任意売却物件とは
1.任意売却物件とは
任意売却物件とは、住宅ローンや税金などの支払いが困難になった所有者が、債務を返済する目的で売る物件のことを指します。
住宅ローン等の債務者と、債権者(金融機関等)、物件買受人の三者がその物件の売買について合意をし、債権者は売却代金を受け取って債権者に債務を返済し、債権者はその物件の抵当権抹消手続きを行い、買受人は抵当権が抹消された物件を取得します。
(注:日経トレンディネットより)
2.競売との比較
任意売却と競売を比較すると、物件価格面では、競売物件の方が安く購入できる可能性があります。ただし、昨今の競売入札者の増加により、特に人気が集中した物件などは、市場流通価格と同じかそれ以上の高値で落札されるケースも結構あります。

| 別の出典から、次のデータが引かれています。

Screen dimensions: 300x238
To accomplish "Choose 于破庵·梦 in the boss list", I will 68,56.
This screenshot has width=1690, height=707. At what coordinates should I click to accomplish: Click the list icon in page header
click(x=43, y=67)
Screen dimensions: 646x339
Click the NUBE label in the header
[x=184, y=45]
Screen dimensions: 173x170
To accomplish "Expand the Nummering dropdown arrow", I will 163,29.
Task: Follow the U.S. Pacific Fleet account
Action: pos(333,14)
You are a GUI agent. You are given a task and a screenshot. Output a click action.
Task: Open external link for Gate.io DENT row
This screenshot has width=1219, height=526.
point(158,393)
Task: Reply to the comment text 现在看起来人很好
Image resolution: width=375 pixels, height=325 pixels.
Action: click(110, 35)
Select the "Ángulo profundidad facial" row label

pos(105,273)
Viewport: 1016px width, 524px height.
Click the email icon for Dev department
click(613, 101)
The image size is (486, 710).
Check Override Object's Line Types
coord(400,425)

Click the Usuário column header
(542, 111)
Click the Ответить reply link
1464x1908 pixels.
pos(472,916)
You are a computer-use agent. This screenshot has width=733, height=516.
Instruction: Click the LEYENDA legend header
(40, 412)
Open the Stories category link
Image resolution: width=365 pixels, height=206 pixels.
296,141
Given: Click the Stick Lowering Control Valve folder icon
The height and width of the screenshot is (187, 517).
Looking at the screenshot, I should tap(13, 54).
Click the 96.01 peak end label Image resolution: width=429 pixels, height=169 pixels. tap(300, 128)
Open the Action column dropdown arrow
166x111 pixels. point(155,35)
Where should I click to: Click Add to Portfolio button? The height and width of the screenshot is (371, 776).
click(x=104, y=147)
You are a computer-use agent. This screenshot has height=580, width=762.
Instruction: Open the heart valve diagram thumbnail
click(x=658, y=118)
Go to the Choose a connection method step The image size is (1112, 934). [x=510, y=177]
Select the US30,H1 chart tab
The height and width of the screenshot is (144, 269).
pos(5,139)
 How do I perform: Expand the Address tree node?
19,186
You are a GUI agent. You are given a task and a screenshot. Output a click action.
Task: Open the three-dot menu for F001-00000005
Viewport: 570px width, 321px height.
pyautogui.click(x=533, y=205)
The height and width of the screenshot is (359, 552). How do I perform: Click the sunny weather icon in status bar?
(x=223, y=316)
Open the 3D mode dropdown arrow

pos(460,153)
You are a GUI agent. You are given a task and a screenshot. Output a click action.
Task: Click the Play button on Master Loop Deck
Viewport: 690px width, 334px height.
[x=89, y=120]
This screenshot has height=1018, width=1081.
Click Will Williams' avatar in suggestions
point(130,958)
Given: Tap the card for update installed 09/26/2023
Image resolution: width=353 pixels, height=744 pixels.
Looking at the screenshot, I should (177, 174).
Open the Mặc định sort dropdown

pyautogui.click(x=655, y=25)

競売は裁判所が3点セット(①物件明細書、②現況調査報告書、③不動産評価書)と呼ばれる資料を用意してもらえますが、通常の不動産取引で提出される重要事項説明書ほど詳しくはなく、情報が古くなっている可能性もあります。また基本的に内覧ができないため、物件資料の室内については写真等で判断しなくてはならない点が、通常の不動産取引と同様となる任意売却に比べて大きなデメリットになります。
また競売は、代金を納めて所有権を移転しても、裁判所は引き渡しまでを保証してくれるわけではないので、元所有者の住人に居座られたり、第三者のタチの悪い占有者がいたりしても自分で明け渡すよう交渉しなくてはならないし、さらに処分が大変な残留物が存在するかもしれません。売り主と買い主の合意により売買される任意売却ではこうした問題は起きにくいのに比べて、競売ではこの点で大きなリスクを抱えることになります。
その他では、原則2割の保証金が必要になる、住宅ローンを扱っている金融機関が少ない、購入に時間的余裕がないといった点も競売のデメリットです。
一方、法律により債権者や売り主の権利は強制的に抹消される競売に比べて、任意売却は所有者だけでなく、債権者とも合意が必要なため、合意形成に手間がかかったり、条件面で折り合えず、売買が中止されることもあるというマイナス面があります。